• ТЕКСТ
================================

“See him from Nature rising slow to art,
To copy instinct then was reason’s part;
Thus, then, to man the voice of nature spake;—
Go, from the creatures thy instructions take;
Learn from the beasts what food the thickets yield;
Learn from the birds the physic of the field;
The arts of building from the bee receive;
Learn of the mole to plough, the worm to weave;
Learn of the little nautilus to sail,
Spread the thin oar, or catch the driving gale.”
Я ничего не говорю о том, как тихо общий термин «природа» подставляется вместо Бога, но насколько невыразимо лишена разумности теория о том, что Природа оставила бы свой высший продукт, человека, лишенным того инстинкта, которым она наделила своих других существ! Как будто разум не является самой сублимированной формой инстинкта. Точность, которой гордился Поуп и за которую его хвалят, была не точностью мысли, а точностью выражения. И он не всегда может претендовать даже на эту заслугу, а только на правильную рифму, как в одном из отрывков, которые я уже цитировал из «Похищения локона», он говорит о том, чтобы бросать (casting) крики к небесам, — действие, представляющее некоторую трудность, за исключением случаев, когда «cast» нужно, чтобы зарифмовать с «last».
Однако существует предположение, что в «Опыте о человеке» Поуп сам не понимал, что пишет. Он был лишь составителем и эпиграмматистом Болингброка — весьма подходящий Иоанн для такого евангелия. Или же, если он все-таки понимал, мы можем объяснить противоречия, предположив, что он добавил несколько банальных моральных сентенций, чтобы скрыть свое истинное направление. Джонсон утверждает, что Болингброк в частных беседах посмеивался над тем, что Поуп стал рупором мнений, которых сам не разделял. Но это вряд ли вероятно, если учесть отношения между ними. Считать, что Поуп не понимал принципов своего близкого друга, — значит приписывать ему слишком мало ума. Осторожность, с которой он поначалу скрывал свое авторство, говорит о том, что у него были сомнения относительно того, как примут поэму. Когда же его обвинили в безбожии, он с радостью принял защиту Уорбертона и взял на себя любую благочестивую интерпретацию, которую тот ухитрился навязать произведению. Начало поэмы знакомо каждому:
“Awake, my St. John, leave all meaner things
To low ambition and the pride of kings;
Let us (since life can little more supply
Than just to look about us and to die)
Expatiate free o’er all this scene of man,
A mighty maze,—but not without a plan”;
«Блуждать по великому лабиринту» — довольно небрежная фраза, но последний стих в оригинальных изданиях звучал так:
“A mighty maze of walks without a plan”;
и, возможно, это было ближе к подлинному мнению Поупа, чем стих, которым он его заменил. Уорбертон в своих примечаниях предусмотрительно не упоминает об этом варианте. Поэма повсюду столь же примечательна путаницей в логике, сколь часто и легкостью стиха, и изяществом выражения. Пример того и другого встречается в часто цитируемом отрывке:
“Heaven from all creatures hides the book of fate;
All but the page prescribed, their present state;
From brutes what men, from men what spirits know,
Or who would suffer being here below?

================================

• ДАННЫЕ
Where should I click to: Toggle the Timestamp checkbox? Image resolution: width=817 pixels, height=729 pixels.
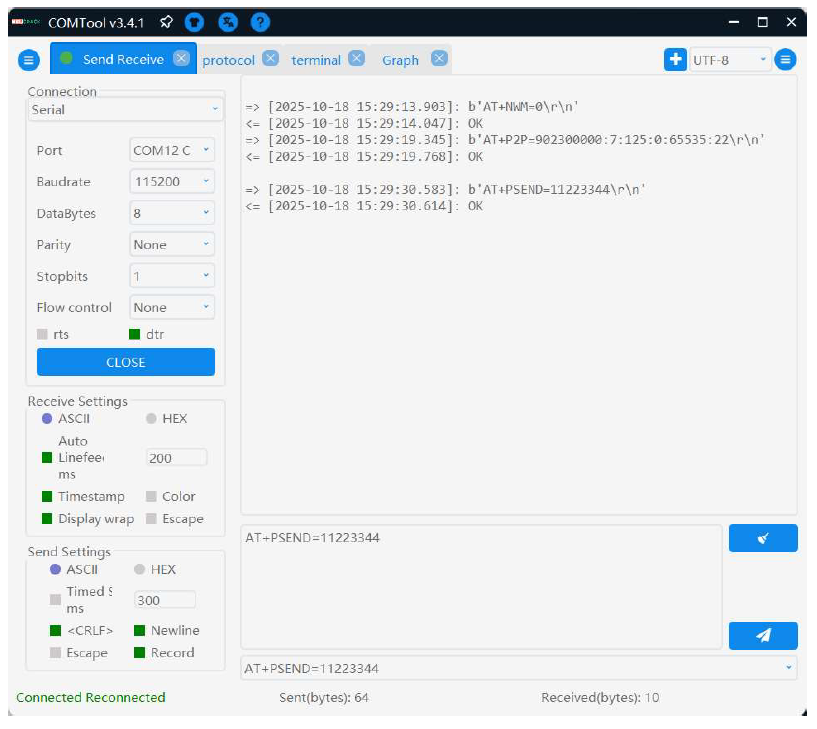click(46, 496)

================================

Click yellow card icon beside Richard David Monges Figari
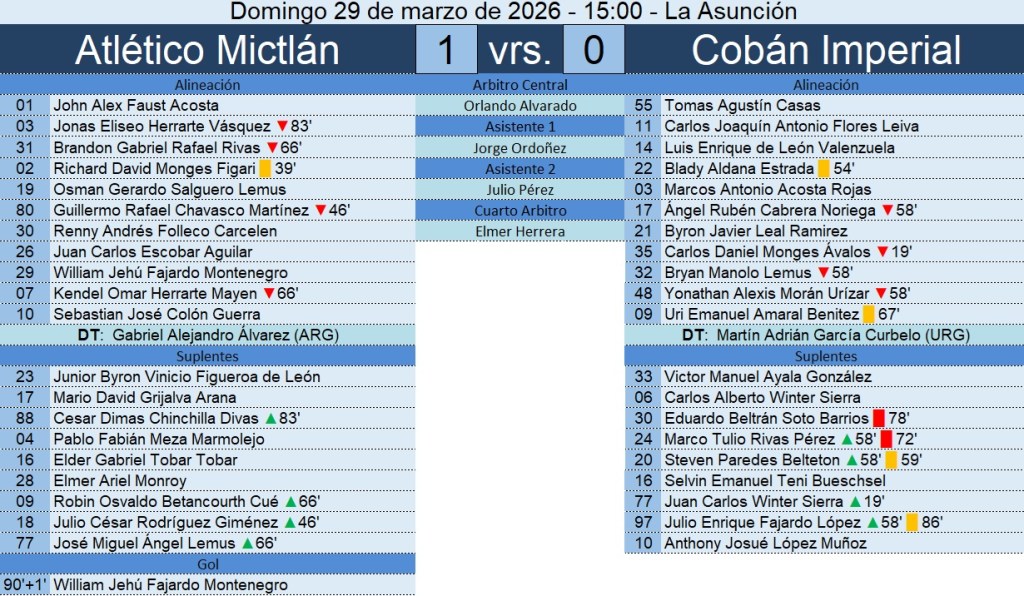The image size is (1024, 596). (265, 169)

================================

• ЗАДАНИЕ
Перепишите фрагмент текста о Поупе между «Expatiate free o’er» и «being here below?» включительно, заменив «лабиринту» на «лесу».

• ОТВЕТ
Expatiate free o’er all this scene of man,
A mighty maze,—but not without a plan”;
«Блуждать по великому лесу» — довольно небрежная фраза, но последний стих в оригинальных изданиях звучал так:
“A mighty maze of walks without a plan”;
и, возможно, это было ближе к подлинному мнению Поупа, чем стих, которым он его заменил. Уорбертон в своих примечаниях предусмотрительно не упоминает об этом варианте. Поэма повсюду столь же примечательна путаницей в логике, сколь часто и легкостью стиха, и изяществом выражения. Пример того и другого встречается в часто цитируемом отрывке:
“Heaven from all creatures hides the book of fate;
All but the page prescribed, their present state;
From brutes what men, from men what spirits know,
Or who would suffer being here below?